What is the SMILES notation for methyl 4-hydroxy-3-(pyridin-2-ylmethylideneamino)benzoate?
The canonical SMILES for methyl 4-hydroxy-3-(pyridin-2-ylmethylideneamino)benzoate is COC(=O)c1ccc(O)c(/N=C/c2ccccn2)c1.
What is the InChIKey of methyl 4-hydroxy-3-(pyridin-2-ylmethylideneamino)benzoate?
The InChIKey is HNJIZJLFQGLUMT-CXUHLZMHSA-N. The full InChI is InChI=1S/C14H12N2O3/c1-19-14(18)10-5-6-13(17)12(8-10)16-9-11-4-2-3-7-15-11/h2-9,17H,1H3/b16-9+.
What are the key properties of methyl 4-hydroxy-3-(pyridin-2-ylmethylideneamino)benzoate?
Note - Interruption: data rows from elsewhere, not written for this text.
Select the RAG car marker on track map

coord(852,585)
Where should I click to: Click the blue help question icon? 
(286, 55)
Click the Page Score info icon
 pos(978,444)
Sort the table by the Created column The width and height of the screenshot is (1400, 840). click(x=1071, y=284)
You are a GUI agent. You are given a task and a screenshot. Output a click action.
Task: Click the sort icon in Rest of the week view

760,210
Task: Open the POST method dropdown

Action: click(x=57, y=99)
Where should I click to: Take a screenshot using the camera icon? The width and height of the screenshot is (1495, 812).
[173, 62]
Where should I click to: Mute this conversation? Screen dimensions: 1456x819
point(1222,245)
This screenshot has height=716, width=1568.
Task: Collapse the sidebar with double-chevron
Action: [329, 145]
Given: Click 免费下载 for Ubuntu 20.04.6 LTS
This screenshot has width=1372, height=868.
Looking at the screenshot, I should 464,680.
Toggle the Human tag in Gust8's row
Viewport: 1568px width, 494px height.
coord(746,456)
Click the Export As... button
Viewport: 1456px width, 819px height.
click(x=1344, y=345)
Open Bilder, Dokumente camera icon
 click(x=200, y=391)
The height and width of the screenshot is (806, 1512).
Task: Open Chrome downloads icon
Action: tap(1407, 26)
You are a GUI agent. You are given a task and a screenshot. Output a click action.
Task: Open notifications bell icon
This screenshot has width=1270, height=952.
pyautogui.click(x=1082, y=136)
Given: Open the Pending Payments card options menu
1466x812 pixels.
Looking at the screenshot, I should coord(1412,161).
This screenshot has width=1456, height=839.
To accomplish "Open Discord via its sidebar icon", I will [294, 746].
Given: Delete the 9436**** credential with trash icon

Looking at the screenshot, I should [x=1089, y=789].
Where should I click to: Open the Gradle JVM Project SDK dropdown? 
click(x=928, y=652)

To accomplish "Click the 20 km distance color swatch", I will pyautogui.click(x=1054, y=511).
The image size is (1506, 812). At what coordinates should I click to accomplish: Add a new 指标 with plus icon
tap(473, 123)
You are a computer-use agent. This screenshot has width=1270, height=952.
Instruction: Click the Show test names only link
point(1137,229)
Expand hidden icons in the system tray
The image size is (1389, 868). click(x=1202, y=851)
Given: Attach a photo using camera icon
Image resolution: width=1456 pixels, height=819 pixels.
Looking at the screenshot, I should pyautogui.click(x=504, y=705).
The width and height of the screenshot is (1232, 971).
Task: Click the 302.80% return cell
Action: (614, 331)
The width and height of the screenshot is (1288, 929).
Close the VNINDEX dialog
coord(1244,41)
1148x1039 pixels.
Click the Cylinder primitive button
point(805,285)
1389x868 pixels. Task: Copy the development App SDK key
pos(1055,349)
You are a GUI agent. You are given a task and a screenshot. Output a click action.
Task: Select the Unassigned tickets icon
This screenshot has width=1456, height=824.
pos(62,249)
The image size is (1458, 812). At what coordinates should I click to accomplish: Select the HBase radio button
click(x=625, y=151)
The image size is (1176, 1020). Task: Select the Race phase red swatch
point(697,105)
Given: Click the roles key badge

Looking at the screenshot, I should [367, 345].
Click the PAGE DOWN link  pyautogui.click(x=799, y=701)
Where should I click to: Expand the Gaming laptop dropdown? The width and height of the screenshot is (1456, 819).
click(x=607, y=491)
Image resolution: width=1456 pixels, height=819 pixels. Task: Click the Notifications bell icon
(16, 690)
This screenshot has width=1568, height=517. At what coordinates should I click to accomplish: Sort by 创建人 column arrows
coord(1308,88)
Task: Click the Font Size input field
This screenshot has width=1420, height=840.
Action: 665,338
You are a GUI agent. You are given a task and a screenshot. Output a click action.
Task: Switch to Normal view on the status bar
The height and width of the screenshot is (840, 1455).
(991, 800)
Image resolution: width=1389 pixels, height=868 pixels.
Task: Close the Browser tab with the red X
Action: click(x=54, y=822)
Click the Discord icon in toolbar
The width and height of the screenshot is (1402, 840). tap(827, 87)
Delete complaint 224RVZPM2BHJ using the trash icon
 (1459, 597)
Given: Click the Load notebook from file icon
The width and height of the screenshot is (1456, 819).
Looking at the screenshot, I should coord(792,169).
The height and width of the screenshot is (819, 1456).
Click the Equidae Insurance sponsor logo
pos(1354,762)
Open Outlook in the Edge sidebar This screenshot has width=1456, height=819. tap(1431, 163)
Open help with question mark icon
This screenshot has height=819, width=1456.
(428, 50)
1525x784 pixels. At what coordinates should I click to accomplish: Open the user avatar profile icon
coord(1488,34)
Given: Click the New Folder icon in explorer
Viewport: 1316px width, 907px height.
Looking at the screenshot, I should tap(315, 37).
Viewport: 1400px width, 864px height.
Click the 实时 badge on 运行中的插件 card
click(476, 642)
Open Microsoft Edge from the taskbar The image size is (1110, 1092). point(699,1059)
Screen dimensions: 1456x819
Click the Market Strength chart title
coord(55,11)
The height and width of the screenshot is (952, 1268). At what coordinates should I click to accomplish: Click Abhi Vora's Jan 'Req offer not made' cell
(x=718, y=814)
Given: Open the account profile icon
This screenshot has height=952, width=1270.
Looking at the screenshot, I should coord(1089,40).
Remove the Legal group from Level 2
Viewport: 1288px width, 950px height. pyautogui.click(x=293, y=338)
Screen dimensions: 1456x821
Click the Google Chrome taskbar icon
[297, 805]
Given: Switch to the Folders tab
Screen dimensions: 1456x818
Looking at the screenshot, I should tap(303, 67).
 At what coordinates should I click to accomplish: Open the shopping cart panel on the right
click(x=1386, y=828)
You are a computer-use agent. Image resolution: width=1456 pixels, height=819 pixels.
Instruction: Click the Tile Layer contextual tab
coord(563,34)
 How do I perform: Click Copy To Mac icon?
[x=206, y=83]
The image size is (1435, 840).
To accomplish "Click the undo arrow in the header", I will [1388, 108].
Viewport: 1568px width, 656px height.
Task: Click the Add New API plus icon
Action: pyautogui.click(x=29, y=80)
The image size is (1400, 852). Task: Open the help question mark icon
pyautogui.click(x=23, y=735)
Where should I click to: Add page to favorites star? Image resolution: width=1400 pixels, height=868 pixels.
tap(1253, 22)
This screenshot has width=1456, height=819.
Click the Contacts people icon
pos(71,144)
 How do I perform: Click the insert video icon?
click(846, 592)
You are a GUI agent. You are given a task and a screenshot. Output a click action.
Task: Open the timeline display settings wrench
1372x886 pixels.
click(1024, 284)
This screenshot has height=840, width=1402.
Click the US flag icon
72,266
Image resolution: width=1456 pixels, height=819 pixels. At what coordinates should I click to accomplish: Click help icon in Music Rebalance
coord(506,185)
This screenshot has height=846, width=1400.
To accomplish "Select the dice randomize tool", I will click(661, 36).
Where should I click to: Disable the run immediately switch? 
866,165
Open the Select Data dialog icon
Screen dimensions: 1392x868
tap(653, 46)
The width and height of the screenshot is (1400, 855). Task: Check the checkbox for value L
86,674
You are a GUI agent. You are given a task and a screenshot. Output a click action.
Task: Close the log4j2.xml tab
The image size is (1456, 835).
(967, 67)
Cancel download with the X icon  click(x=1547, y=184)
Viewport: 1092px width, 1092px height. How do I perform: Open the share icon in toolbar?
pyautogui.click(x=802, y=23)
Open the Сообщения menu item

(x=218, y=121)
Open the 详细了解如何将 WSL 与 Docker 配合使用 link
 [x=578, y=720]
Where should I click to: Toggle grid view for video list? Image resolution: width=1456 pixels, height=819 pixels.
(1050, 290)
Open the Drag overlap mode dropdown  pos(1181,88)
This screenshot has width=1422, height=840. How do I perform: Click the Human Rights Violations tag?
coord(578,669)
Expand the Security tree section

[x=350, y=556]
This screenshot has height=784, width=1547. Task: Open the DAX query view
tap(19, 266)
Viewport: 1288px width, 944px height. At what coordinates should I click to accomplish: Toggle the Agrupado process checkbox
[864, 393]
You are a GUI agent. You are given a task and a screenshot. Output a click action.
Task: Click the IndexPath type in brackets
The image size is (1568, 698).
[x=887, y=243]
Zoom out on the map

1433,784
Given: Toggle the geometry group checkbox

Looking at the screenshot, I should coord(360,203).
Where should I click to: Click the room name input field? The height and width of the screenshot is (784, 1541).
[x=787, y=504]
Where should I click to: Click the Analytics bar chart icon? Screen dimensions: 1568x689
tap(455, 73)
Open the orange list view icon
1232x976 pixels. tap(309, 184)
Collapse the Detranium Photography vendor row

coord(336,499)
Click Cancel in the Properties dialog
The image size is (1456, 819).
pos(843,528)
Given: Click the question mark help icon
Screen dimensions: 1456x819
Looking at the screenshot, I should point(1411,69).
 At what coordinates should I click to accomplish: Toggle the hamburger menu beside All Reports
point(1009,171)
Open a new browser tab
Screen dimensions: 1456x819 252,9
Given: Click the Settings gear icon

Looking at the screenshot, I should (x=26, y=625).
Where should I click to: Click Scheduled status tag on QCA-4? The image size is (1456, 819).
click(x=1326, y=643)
methyl 4-hydroxy-3-(pyridin-2-ylmethylideneamino)benzoate has a molecular weight of 256.26 g/mol, XLogP of 2.32, 3 rotatable bonds, 1 hydrogen bond donors, and 5 hydrogen bond acceptors.
Where does this data come from?
All data for methyl 4-hydroxy-3-(pyridin-2-ylmethylideneamino)benzoate is sourced from PubChem (CID 136896258), the world's largest open chemistry database maintained by the National Library of Medicine (NIH).